Trump’s calculated, racist jhad on Muslims, his call to ban them from coming to the United States and hounding their communities here — that’s not the issue, not a biggie.
Picking on Mexicans and Hispanics at every stop, insulting a judge of Mexican descent who is presiding over a fraud trial against Trump University, sealing the borders with the Great Wall of Trump — Republicans can live with that. It’s just a marketing gimmick, not some big moral deal.
Insulting women, calling his one of his female opponents ugly in a debate, flip-flopping on abortion like a tipsy gymnast — hey, it’s part of The Donald’s charm.
Jeopardizing the GOP’s White House prospects with cavalier whimsy and outrageous escapades, threatening Republican control of the Senate — not great, true, but life goes on.
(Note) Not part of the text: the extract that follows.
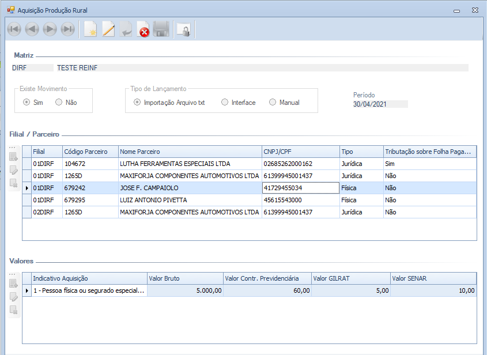This screenshot has width=487, height=355.
Task: Sort by the Nome Parceiro column header
Action: [190, 152]
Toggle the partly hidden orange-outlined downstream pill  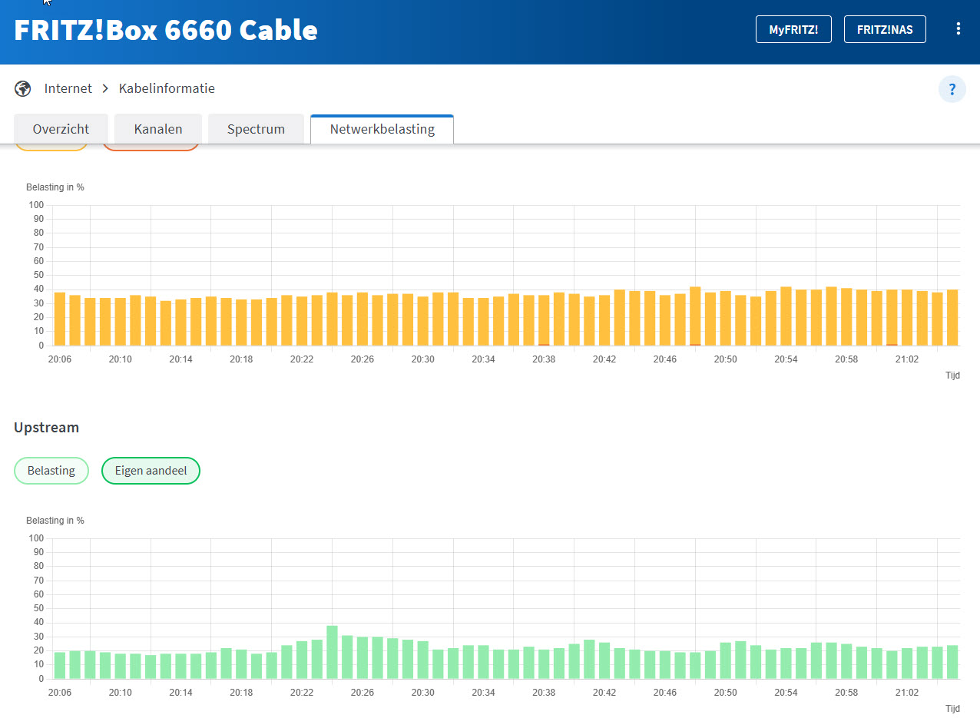coord(151,147)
The list goes on and on, and Republicans have sucked it up and fallen meekly in line.
Those days might be over. Now Trump’s messing with the gravy train. He’s threatening to cut off the lifeblood of the American elections and the two-party system: money.
Trump is balking at raising money for his campaign and the Republican National Committee. That is not cool at all. Republican Inc. cannot withstand a revenue decline like that.
The Trump campaign raised a measly $3.1 million in May and had only $1.3 million in the bank. The Donald probably has more than that in his change drawer.
Hillary Clinton raised $28 million in May and had $42 million on hand at the end of the month. Plus, a dedicated super PAC, as independent of the campaign as a Siamese twin, has pot loads of dough to keep the consultants, ad makers and assorted wizards fat and happy. This is how it is supposed to be done.
Adding to the injustice, Trump appears to be spending most of the campaign’s money on Trump businesses: $4.6 million to his private jet company so far, $423,000 to his Mar-a-Lago Club and $400 to Trump Ice LLC, purveyor of the world’s greatest bottled water.
The Republican-industrial complex cannot survive on Trump water alone.
(Brief thought experiment: Imagine if millions of dollars went from the Clinton campaign to Clinton-owned businesses; the Republican Congress would try to send her to Gitmo without a trial.)
If Trump doesn’t turn on the cash flow, it “could have a devastating impact” on the Republican Party, consultant Austin Barbour told The Washington Post.
“If they don’t fix this in a massive way, it’s going to have widespread implications down the ballot. It just is,” Barbour told The Post. “If he’s not raising hundreds of millions of dollars, there are gubernatorial races, Senate races, congressional races, attorney general races, you name it, that will be impacted. Those races are dependent upon get-out-the-vote efforts from the RNC and the presidential campaign.” And so are the incomes of a legion of political professionals who count on hitting the big ka-ching in presidential years.
“Trump’s fundraising is shockingly thin and has created a dark cloud over his ability to be financially competitive with the Clinton machine,” said Scott Reed, who ran Bob Dole’s presidential campaign once upon a time and now works for the U.S. Chamber of Commerce.
It is not just the consultants’ oxen that are getting gored. Big donors are getting restless. The way you buy influence is to pay for it. How can you buy influence and then peddle or profit from it if no one will sell you the stuff? There’s huge demand for influence and clout but for once there is limited supply. It’s an outrage and it’s un-American.
“I have not been asked, and I don’t know anybody in town who has been asked,” an anonymous big fundraiser told The Post. “There is absolutely no discernible presence in D.C. raising on his behalf. And I’m guessing this is not unique to D.C.”
This smells like a scandal about to explode. Call it CheapSkateGate.
The Clinton campaign had 683 employees on staff in May. Trump’s paid staff is reported to be around 70 people. That’s not good for the business of politics.
Trump occasionally quips that he’s perfectly able and willing to fund the whole escapade. We’ll see. But if all the dough goes to Trump Inc., there might be a complaint or two.
Republicans, with exceptions you can count with a pair of chopsticks, have willingly compromised their political philosophies, personal morality, dignity and patriotism out of loyalty to the Republican Party and its justly anointed chieftain.
They’ve responded to Trump’s bullying and mockery like pre-pubescent, asthmatic weaklings in stories about English prep schools a hundred years ago. Yes, sir, Mr. Trump, would you like some more of my porridge?
But mess with my cut from a $10 million ad buy, well, you got a problem.